During the ’45 Prince Frederick took no active part in the military process, unlike his younger brother the Duke of Cumberland. He did directly ask for the command of the army heading to face Prince Charles Edward Stuart and was refused, understandably so, as he had never been allowed to see any military action and so was completely inexperienced. But he took it as a personal rebuff, and was deeply hurt. As a result he showed a lack of any interest in the rising, going to the theatre as usual, and engaging in a sugar-plum bombardment of a marzipan model of Carlisle Castle as a joke, at the same time as Cumberland was advancing on the real castle. Now it’s easy to see this as a reaction to rejection, but at the time some thought he might be a Jacobite sympathiser, even though it was a somewhat ridiculous idea. Had the Jacobites won, Frederick too would have lost his chance to one day be King of Great Britain.

Prince Frederick as an adult
After the ’45 he was very merciful to the prisoners, going to pay respects to Flora MacDonald, trying to intervene to save the life of Lord Cromarty and preventing the censure of Oxford University. Later he included known Jacobites in his entourage, and seems to have done his best to quell the wave of brutality and severity that followed the rising.
Frederick had for some years attracted a political following of those who were unhappy with the king’s and current government’s policies, and in 1747 decided to set himself up in opposition at the general election. He provided funds to purchase seats and votes, and wrote up a manifesto, which was published under his name.
This was a serious enough threat to the establishment that the Duke of Newcastle and his brother the Prime Minister were very alarmed, and asked the king to intervene. King George refused, not out of loyalty to his son, but because he had no liking for the Pelham family.
In the end the prince’s opposition, though winning him about one hundred seats, was insufficient to have any power at all. But he continued to make his presence felt and remained involved in politics, and was taken seriously by the large number of courtiers who were aware of the age of King George and that Prince Frederick would one day, maybe soon, be the king.

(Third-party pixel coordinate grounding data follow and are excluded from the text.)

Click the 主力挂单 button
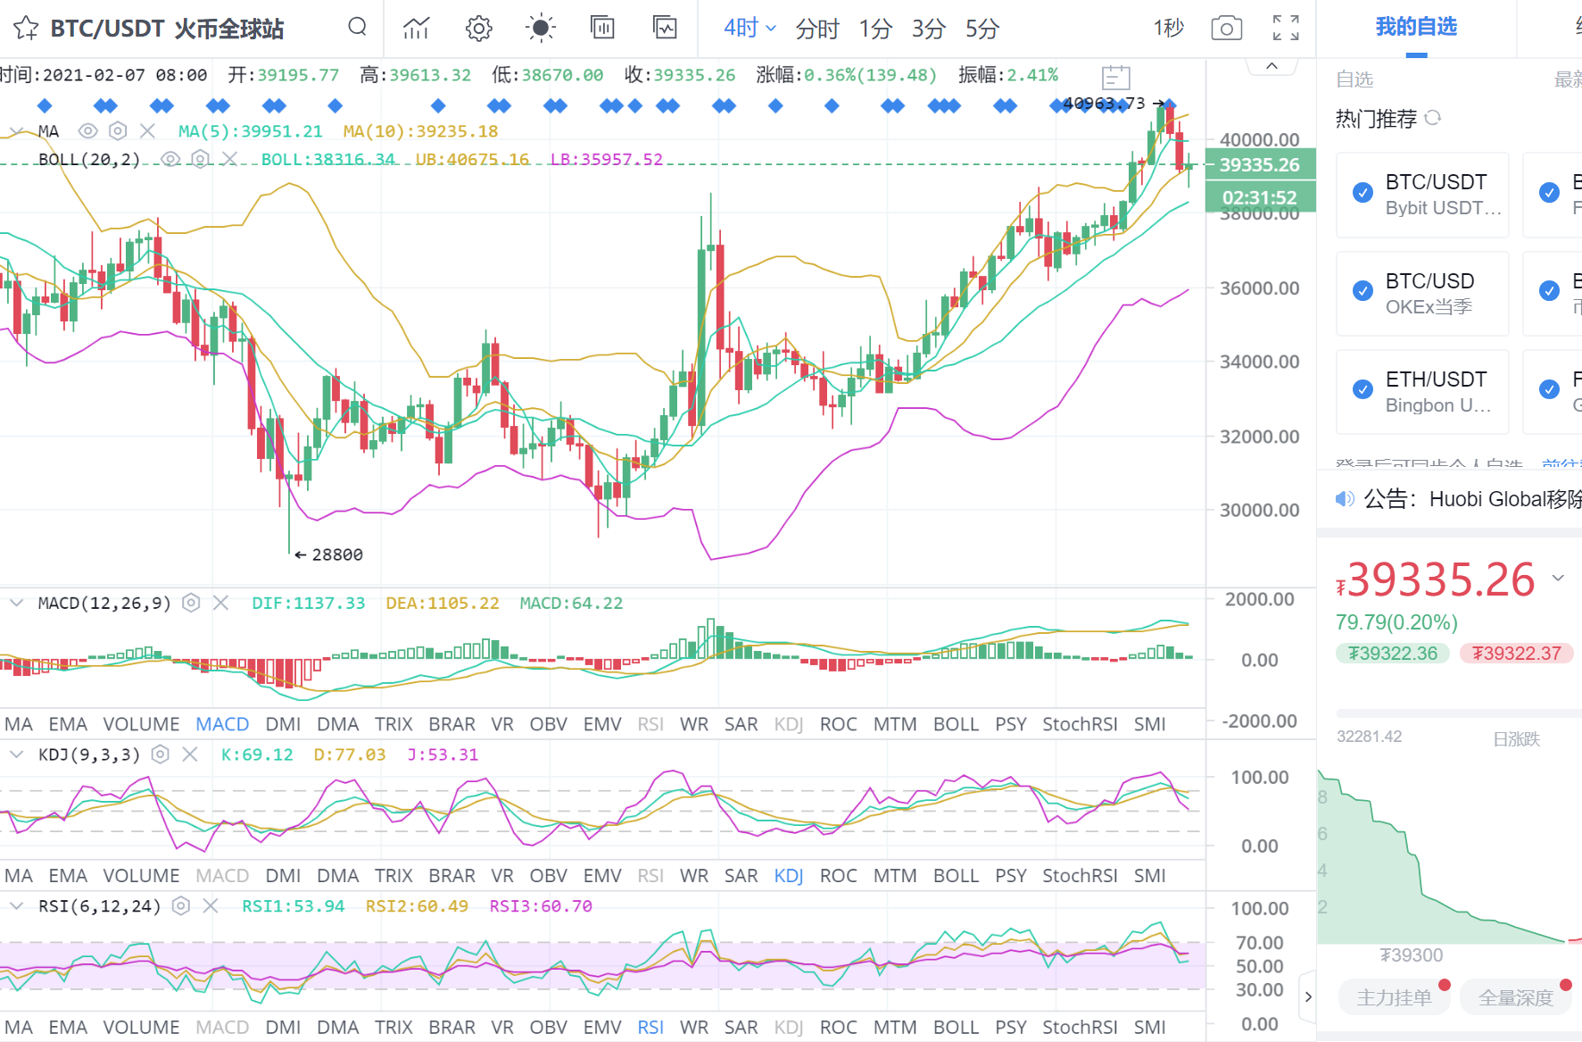 (x=1394, y=997)
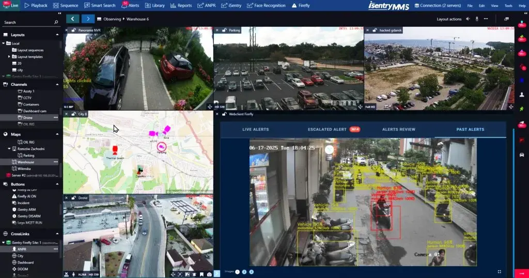Collapse the Channels section
The width and height of the screenshot is (529, 278).
click(57, 84)
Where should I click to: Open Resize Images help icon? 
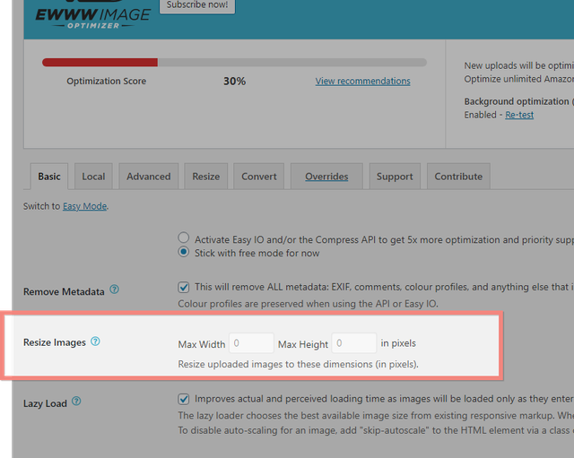pyautogui.click(x=95, y=341)
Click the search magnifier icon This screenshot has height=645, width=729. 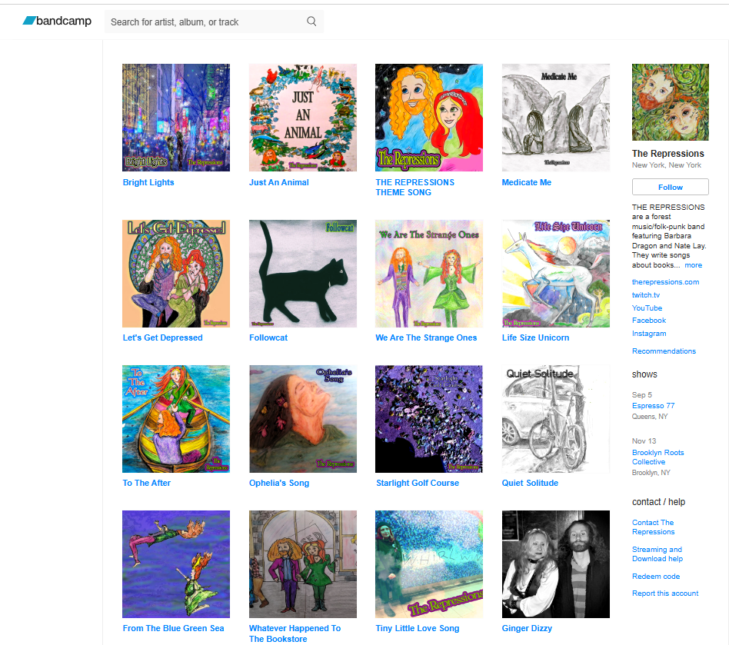point(311,22)
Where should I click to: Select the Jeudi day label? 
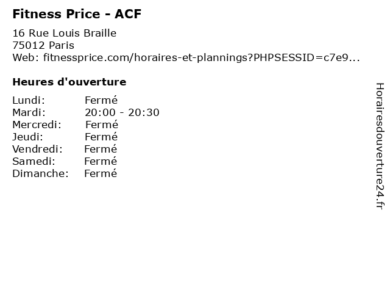pos(28,137)
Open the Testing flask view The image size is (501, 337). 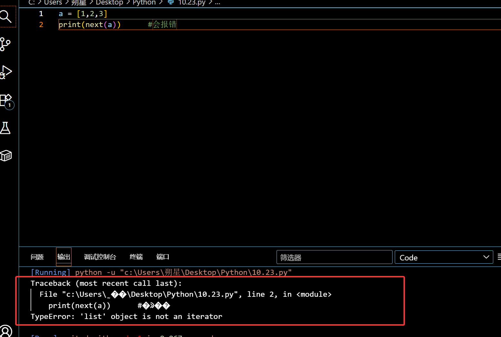pyautogui.click(x=5, y=128)
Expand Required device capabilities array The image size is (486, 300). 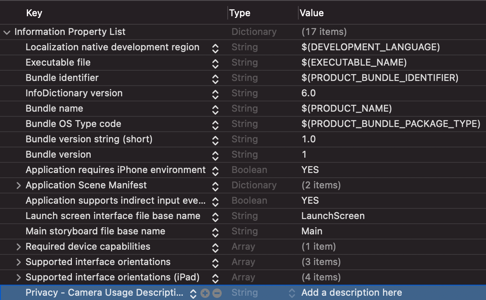click(18, 247)
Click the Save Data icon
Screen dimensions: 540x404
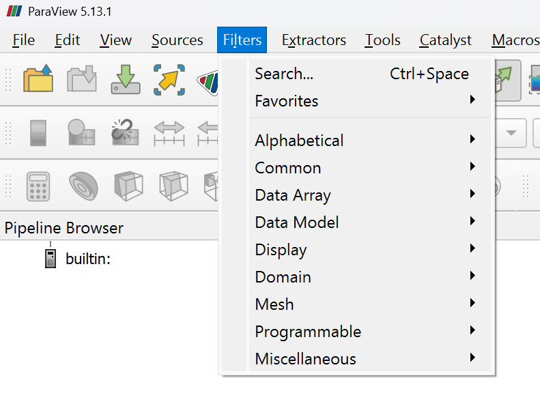(82, 78)
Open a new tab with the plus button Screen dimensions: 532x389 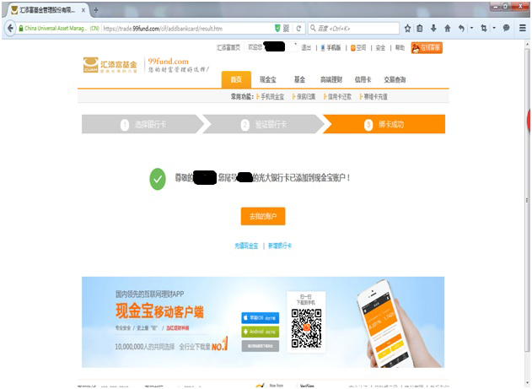(x=95, y=9)
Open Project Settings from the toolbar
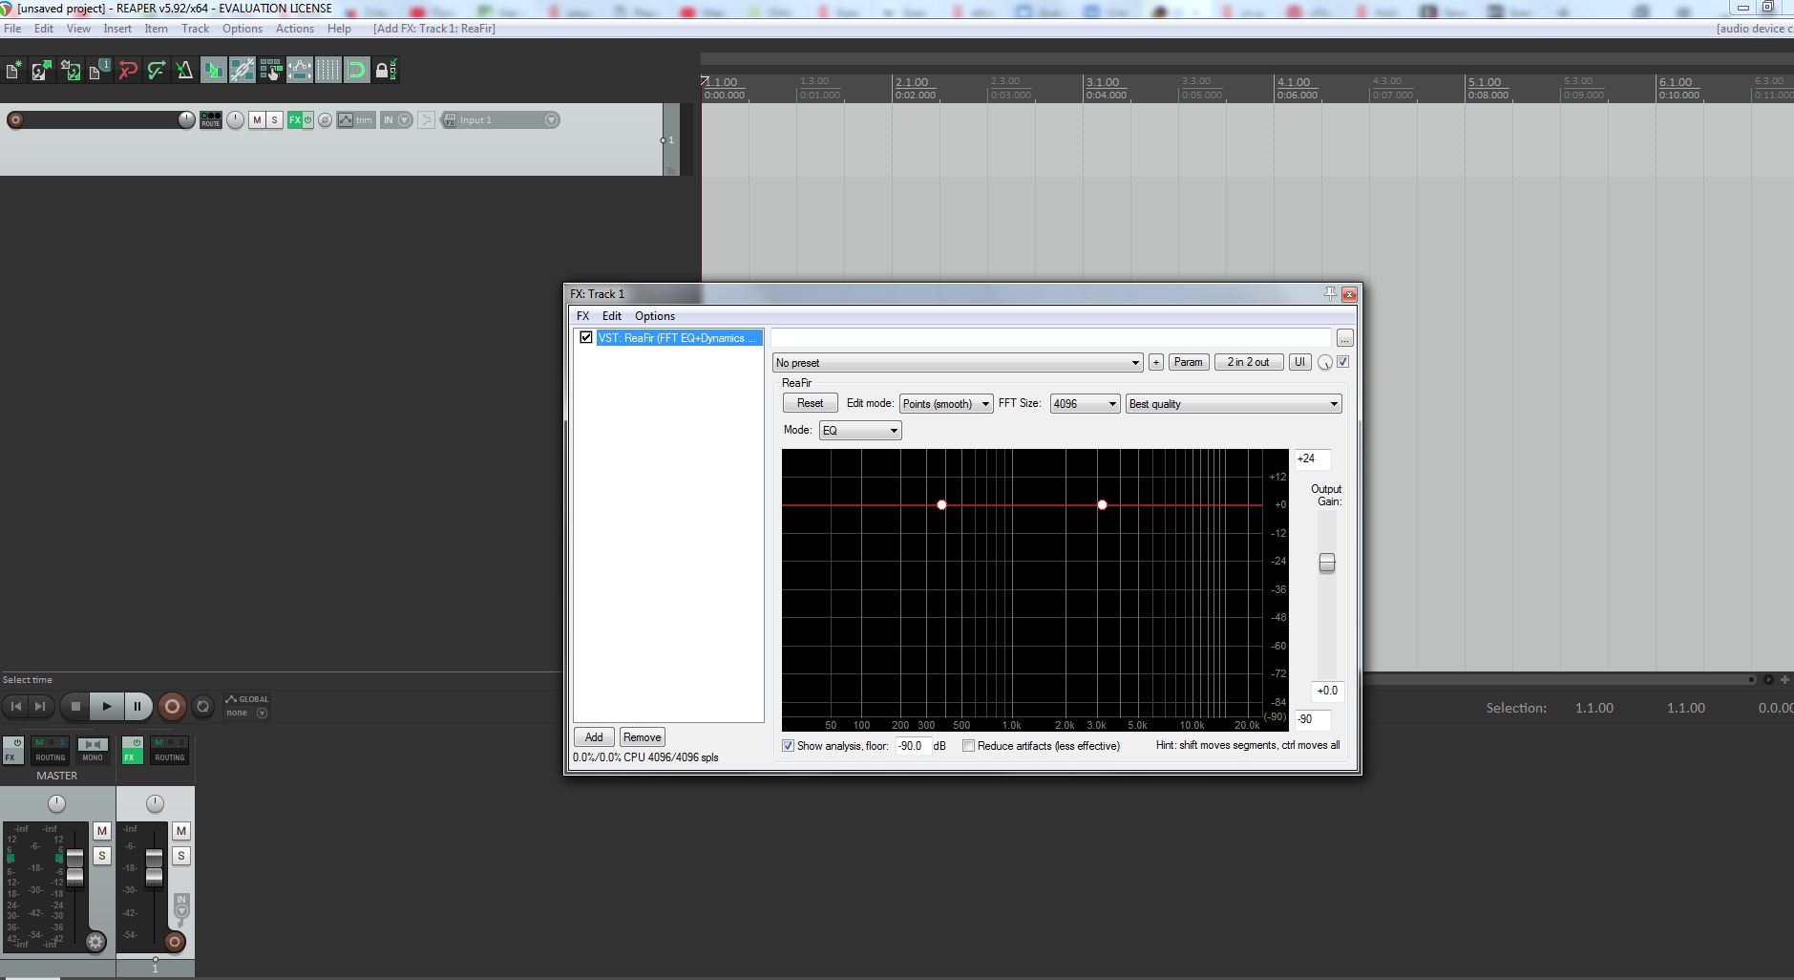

Frederick, Prince of Wales by Thomas Frye, mezzotint, published 1741
For his part Frederick must have been aware that the king would far prefer the Duke of Cumberland to succeed him on his death than his eldest son, although in fairness to Cumberland, he never expressed the slightest inclination to usurp Frederick’s place as heir.
Prince Frederick clearly thought he would probably be king before the next general election was held, and with King George again in Hanover in 1750, began to draw up plans for that eventuality, which would include dissolving parliament, holding another election, and making sure that none of his children could openly oppose him as he ascended the throne.
However, none of these plans or those of his followers came to be, because, completely unexpectedly, on 20th March 1751 (31stNS) Prince Frederick died. The cause of his death has been disputed ever since. One story has it that he was hit in the chest with a cricket ball some years before, and that it was the resulting injury that eventually killed him. Another story says that got very wet and cold working in his garden, then went straight to attend a ceremony, wearing hot and heavy formal robes, and then once home, sat on a couch by an open window, and thus caught the chill which killed him.

Prince Frederick, 1740-50.
He certainly did contract a severe chill for which he was bled and blistered, and although he had a nasty cough, seemed to be recovering, when all of a sudden whilst chatting with friends one evening he began to cough uncontrollably, seized his stomach and died. The post mortem found a burst abscess in his chest (hence the cricket ball theory).
He was buried in Westminster Abbey and is now mainly remembered by the lampoon of an epitaph, probably written by a Jacobite:
Here lies poor Fred, who was alive and is dead;
Had it been his father, I had much rather;
Had it been his brother, still better than another;
Had it been his sister, nobody would have missed her;
Had it been the whole generation, so much better for the nation.
But since it is Fred, who was alive and is dead,
There is no more to be said.
It’s a bit unfair of him to be remembered this way. It’s true that to the average citizen of Britain his death did not make much difference to their lives. To history it is his inferior side that he’s remembered by, as a rake, practical joker and ineffectual member of the royal family. But his friends had quite a different view of him, and he was certainly a caring husband and parent, was generous and sensitive, and far more humane than his brother Cumberland, very attached to Great Britain, and assertive of the rights of its inhabitants.
He may well have been a far better king of the country than either his father or grandfather were. Sadly we will never know.